Manifesto d’una generazione, dicevo. Di quale, poi, non m’è riuscito di capirlo che giunto a casa, tanto attuale è l’adattamento proposto da Luciano Melchionna per l’interpretazione di Daniele Russo e Stefania Rocca, in scena fino al 15 dicembre nella magnifica cornice del teatro Bellini di Napoli. Ambientato nella versione originale a metà degli anni cinquanta, sembra che da allora ad oggi nulla sia cambiato, nella rappresentazione del vuoto morale e interiore cui il protagonista si ribella, rimproverando alla generazione precedente d’essersi fatta padrona del proprio presente come del presente dei suoi figli, cui non ha lasciato ideali per cui lottare, passioni in cui credere, crociate da portare avanti.
“Perché non facciamo un giochino? Facciamo finta che siamo esseri umani e che siamo vivi. Solo per un po’. Cosa ne dite?”
La sceneggiatura è cruda e si presenta allo spettatore senza censure, i dialoghi sono duri e tesi, l’inanità della protagonista, sola a far da contraltare allo spietato cinismo del primo attore, che si ritrova solo nel vento delle sue passioni, che appartengono a tempi storici non suoi, e nelle quali egli non riesce a coinvolgere le sue donne, né il suo remissivo sodale.
Una rappresentazione che coglie il punto, lasciando lo spettatore a lungo coi nervi scoperti, preda del disincanto raccontato dal protagonista, pur nel segno d’una vicenda che vede alfine prevalere il sentimento sui ricatti della vita.
“E’ nato in un’epoca che non è la sua”:
Un paradigma articolato che racconta il disagio non d’una ma di molteplici generazioni, disarticolate nelle proprie fedi – religiose, sociali, morali, politiche – e condannate dalle precedenti alla transumanza dal fuoco delle proprie idee, che pure ardono in braci mai spente, ma che non hanno occasione di ravvivarsi, ché la società odierna non propone venti forti a sufficienza.

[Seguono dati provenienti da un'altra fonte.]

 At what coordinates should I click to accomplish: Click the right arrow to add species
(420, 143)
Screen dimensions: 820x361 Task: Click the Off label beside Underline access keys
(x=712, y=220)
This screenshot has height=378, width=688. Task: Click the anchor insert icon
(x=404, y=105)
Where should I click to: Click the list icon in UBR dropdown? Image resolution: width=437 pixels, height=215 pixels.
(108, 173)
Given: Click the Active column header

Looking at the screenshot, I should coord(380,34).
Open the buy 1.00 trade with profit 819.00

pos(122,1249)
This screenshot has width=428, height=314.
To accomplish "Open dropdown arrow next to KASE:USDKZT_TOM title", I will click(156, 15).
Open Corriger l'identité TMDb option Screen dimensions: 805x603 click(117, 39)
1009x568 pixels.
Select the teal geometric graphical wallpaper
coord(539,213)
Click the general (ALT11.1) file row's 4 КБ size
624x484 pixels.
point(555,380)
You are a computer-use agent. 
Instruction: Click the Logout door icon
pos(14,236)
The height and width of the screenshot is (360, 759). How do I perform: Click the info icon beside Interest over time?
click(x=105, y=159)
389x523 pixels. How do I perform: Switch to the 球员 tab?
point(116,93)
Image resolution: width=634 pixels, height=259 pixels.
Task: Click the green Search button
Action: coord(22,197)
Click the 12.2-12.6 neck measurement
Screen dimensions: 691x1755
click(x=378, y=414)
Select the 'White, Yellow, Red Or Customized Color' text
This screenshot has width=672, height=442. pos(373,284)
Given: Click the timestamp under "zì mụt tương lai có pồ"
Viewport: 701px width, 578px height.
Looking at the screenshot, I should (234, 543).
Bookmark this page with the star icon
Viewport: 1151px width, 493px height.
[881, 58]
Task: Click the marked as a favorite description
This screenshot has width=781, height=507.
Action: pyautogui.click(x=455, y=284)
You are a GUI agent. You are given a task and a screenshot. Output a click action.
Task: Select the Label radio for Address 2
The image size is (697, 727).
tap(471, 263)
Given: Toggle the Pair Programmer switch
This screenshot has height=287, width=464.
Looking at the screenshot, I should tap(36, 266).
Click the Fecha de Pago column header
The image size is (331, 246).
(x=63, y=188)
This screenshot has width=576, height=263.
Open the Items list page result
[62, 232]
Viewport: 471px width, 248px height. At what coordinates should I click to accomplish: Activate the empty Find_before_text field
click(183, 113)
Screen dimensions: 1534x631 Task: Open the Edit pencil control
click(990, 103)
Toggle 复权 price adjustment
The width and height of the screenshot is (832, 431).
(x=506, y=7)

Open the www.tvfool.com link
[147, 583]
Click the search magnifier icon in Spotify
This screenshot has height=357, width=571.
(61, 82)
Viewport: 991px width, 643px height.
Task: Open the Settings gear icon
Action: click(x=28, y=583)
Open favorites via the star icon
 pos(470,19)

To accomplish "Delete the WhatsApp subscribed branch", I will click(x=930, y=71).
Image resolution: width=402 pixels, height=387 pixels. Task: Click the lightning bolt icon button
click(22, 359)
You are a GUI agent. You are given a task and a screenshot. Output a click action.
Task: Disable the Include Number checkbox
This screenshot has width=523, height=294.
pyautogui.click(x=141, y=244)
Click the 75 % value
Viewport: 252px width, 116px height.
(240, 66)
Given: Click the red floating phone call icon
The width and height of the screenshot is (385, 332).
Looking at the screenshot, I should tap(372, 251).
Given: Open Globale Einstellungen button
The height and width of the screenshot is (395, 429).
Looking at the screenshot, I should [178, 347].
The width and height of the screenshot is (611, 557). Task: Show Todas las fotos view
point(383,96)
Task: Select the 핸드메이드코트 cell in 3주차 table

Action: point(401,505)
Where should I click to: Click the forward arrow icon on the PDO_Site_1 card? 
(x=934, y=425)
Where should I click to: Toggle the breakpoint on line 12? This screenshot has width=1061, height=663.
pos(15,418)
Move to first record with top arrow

Così s’attende la guerra, s’attende la lotta, o la rivolta, o la rivoluzione, a pretesto per scuotersi e viversi fuori come dentro, nell’assenza di slanci ideologici cui aggrapparsi, in un racconto denso di passione che parrebbe un manifesto politico, a tratti persino un inno alla violenza, ma che non è altro che la recrudescenza d’un disagio quanto mai attuale e che le nostre giovani generazioni conoscono benissimo, sperimentandolo giorno dopo giorno sulla propria pelle, nella sciattezza dei costumi e delle idee, e nell’assenza di empatia, e perfino d’inquietudine, che caratterizza l’odierna società.
Di qui l’impotenza, e quindi la rabbia, di non sentirsi vivi, co-attori nell’esistenza, di non aver amici come anche di non aver nemici, immersi come siamo in un rassicurante mondo ovattato che ci permette di vivere cento giorni da pecora, ma non uno da leoni.